Fadul glances over her shoulder, meeting my gaze. More than ever, I am sure: This is the target we’ve been hunting on our look-and-see missions.

“Why not deploy a more generalized weapon?” Lieutenant Ashman asks. “The implication, of course, is that
August-19 could, but chooses not to, as a ‘humanitarian’ gesture.”

The propaganda angle is clear: Unpopular leaders can be selectively removed while the people they exploited are left unharmed, perhaps even cheering—at least until the system spins apart.

“We believe the weapon is the product of self-taught biohackers rather than formally educated geneticists, making the involved individuals harder to identify. They appear to be hired guns, motivated by money, not by any creed or philosophy.

“We have been hunting these individuals and their base of operations for over two months. We believe we have finally established the general location of the lab where the core of the work is being performed. This breakthrough was made as a result of information recovered during Arid Crossroad, specifically, from data contained in the farsights of Issam Salib. We have no doubt Mr. Salib was targeted for assassination because of his knowledge of locally integrated AIs, although we do not believe he was directly involved in August-19.

“The location of the August-19 facility eluded us for so long because it was camouflaged by the activity of an L-AI. Once we understood that, we were able to modify our search algorithms to account for the effect. We now believe the primary facility to be located in the Middle East, hidden within the day-to-day chaos of an urban center afflicted by decades of conflict and destabilized by runaway population growth.”

“Oh fuck,” I whisper. “Is she talking about Baghdad?”

Beside me, Leonid shakes his head. “Close. But we are looking at Basra.”

I query my encyclopedia. It reads me a brief:
Basra, once known as the Venice of the East, is a city in southern Iraq
with an estimated population of six million people, a majority under the age of thirty . . .
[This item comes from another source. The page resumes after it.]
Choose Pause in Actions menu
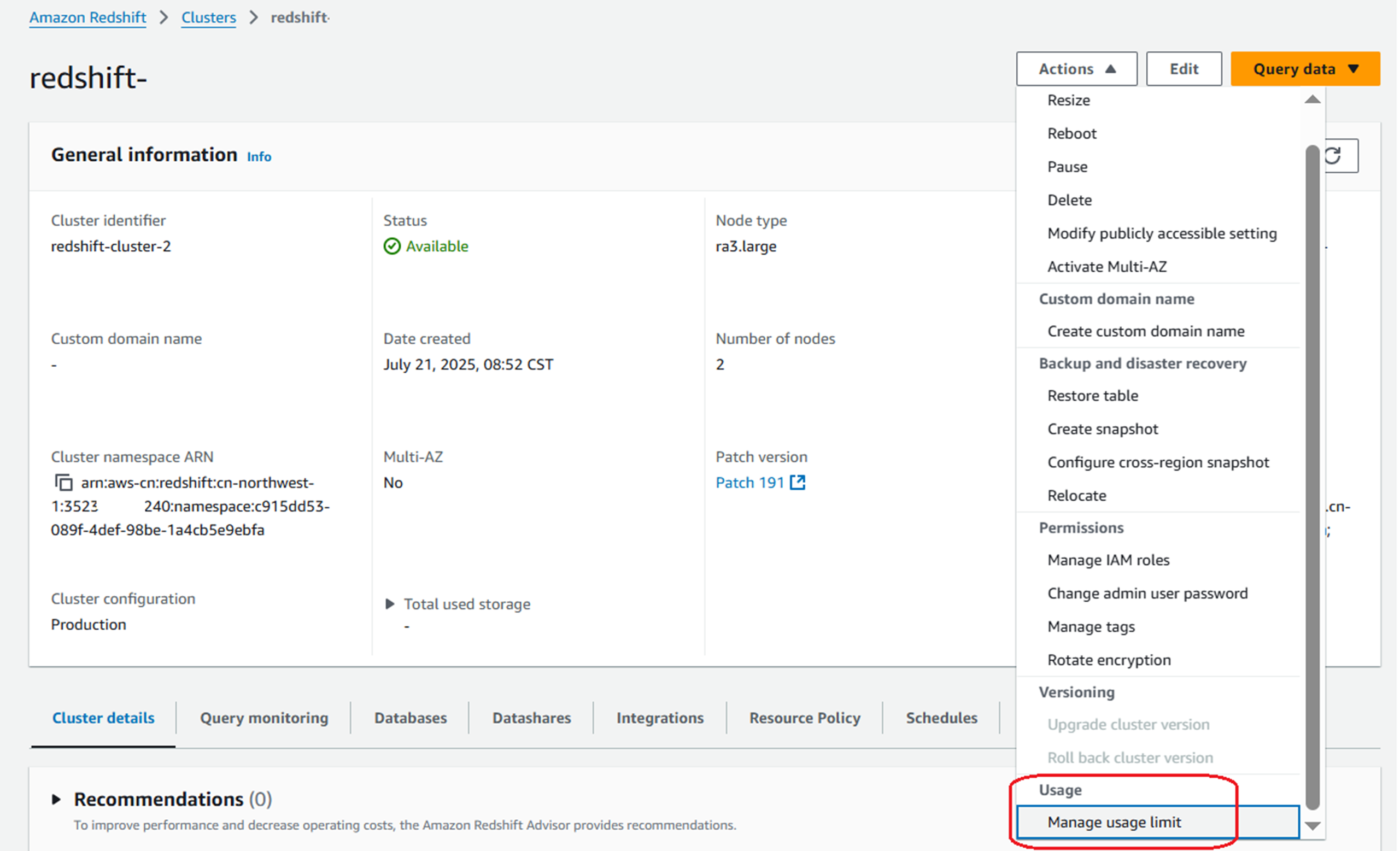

Ashman explains that intelligence-gathering is ongoing in an attempt to confirm the precise location of the suspect facility, but it’s a difficult task in a city divided into fiefdoms, whose inhabitants have long ago learned not to see what is not their business.

“We must give away nothing of what we know,” she warns. “Any hint that we are closing in on the location of this lab could cause our targets to flee, or inspire other powers to take preemptive measures—cruise missile strikes, even nuclear intervention. Everyone is on edge: the Russians, the Israelis, the Iranians, coalitions of dragons, even our own armed forces. Thousands could die, and we will still not know who is involved in August-19. And it is imperative that we know.